• EXERCISE REQUIREMENTS: The full set of entries is to be returned word for word.

Stored dataset items:
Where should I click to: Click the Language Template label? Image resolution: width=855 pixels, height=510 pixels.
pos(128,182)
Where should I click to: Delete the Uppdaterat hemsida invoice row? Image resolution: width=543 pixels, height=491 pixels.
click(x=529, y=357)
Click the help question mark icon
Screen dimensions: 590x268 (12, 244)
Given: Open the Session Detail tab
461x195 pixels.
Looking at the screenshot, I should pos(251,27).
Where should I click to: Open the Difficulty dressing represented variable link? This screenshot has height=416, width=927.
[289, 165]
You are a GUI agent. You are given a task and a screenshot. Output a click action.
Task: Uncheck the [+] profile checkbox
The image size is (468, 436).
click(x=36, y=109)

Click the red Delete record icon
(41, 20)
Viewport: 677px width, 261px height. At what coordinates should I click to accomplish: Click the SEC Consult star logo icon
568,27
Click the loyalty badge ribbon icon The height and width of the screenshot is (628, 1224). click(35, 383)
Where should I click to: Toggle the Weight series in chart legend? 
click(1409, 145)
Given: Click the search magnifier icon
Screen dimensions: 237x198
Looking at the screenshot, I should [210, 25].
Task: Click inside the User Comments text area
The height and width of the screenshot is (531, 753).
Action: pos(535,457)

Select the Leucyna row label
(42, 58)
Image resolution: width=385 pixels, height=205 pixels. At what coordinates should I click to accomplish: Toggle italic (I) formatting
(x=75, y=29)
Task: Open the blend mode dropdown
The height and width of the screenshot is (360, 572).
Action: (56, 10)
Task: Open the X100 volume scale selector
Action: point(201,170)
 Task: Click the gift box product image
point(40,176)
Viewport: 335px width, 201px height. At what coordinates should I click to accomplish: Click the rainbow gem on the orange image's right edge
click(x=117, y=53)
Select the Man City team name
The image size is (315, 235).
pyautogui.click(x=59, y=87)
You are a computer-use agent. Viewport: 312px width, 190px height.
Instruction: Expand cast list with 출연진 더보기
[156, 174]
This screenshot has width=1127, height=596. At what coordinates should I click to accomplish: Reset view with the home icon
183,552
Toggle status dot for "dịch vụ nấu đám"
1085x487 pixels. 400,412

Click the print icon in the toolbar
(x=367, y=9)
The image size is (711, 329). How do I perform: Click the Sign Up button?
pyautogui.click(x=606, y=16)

• YOUR SOLUTION:
Where should I click to: Click the Language Template label? Image resolution: width=855 pixels, height=510 pixels.
pos(128,182)
Where should I click to: Delete the Uppdaterat hemsida invoice row? Image resolution: width=543 pixels, height=491 pixels.
click(x=529, y=357)
Click the help question mark icon
Screen dimensions: 590x268 (12, 244)
Given: Open the Session Detail tab
461x195 pixels.
Looking at the screenshot, I should pos(251,27).
Where should I click to: Open the Difficulty dressing represented variable link? This screenshot has height=416, width=927.
[289, 165]
You are a GUI agent. You are given a task and a screenshot. Output a click action.
Task: Uncheck the [+] profile checkbox
The image size is (468, 436).
click(x=36, y=109)

Click the red Delete record icon
(41, 20)
Viewport: 677px width, 261px height. At what coordinates should I click to accomplish: Click the SEC Consult star logo icon
568,27
Click the loyalty badge ribbon icon The height and width of the screenshot is (628, 1224). click(35, 383)
Where should I click to: Toggle the Weight series in chart legend? 
click(1409, 145)
Given: Click the search magnifier icon
Screen dimensions: 237x198
Looking at the screenshot, I should [210, 25].
Task: Click inside the User Comments text area
The height and width of the screenshot is (531, 753).
Action: pos(535,457)

Select the Leucyna row label
(42, 58)
Image resolution: width=385 pixels, height=205 pixels. At what coordinates should I click to accomplish: Toggle italic (I) formatting
(x=75, y=29)
Task: Open the blend mode dropdown
The height and width of the screenshot is (360, 572).
Action: (56, 10)
Task: Open the X100 volume scale selector
Action: point(201,170)
 Task: Click the gift box product image
point(40,176)
Viewport: 335px width, 201px height. At what coordinates should I click to accomplish: Click the rainbow gem on the orange image's right edge
click(x=117, y=53)
Select the Man City team name
The image size is (315, 235).
pyautogui.click(x=59, y=87)
You are a computer-use agent. Viewport: 312px width, 190px height.
Instruction: Expand cast list with 출연진 더보기
[156, 174]
This screenshot has width=1127, height=596. At what coordinates should I click to accomplish: Reset view with the home icon
183,552
Toggle status dot for "dịch vụ nấu đám"
1085x487 pixels. 400,412

Click the print icon in the toolbar
(x=367, y=9)
The image size is (711, 329). How do I perform: Click the Sign Up button?
pyautogui.click(x=606, y=16)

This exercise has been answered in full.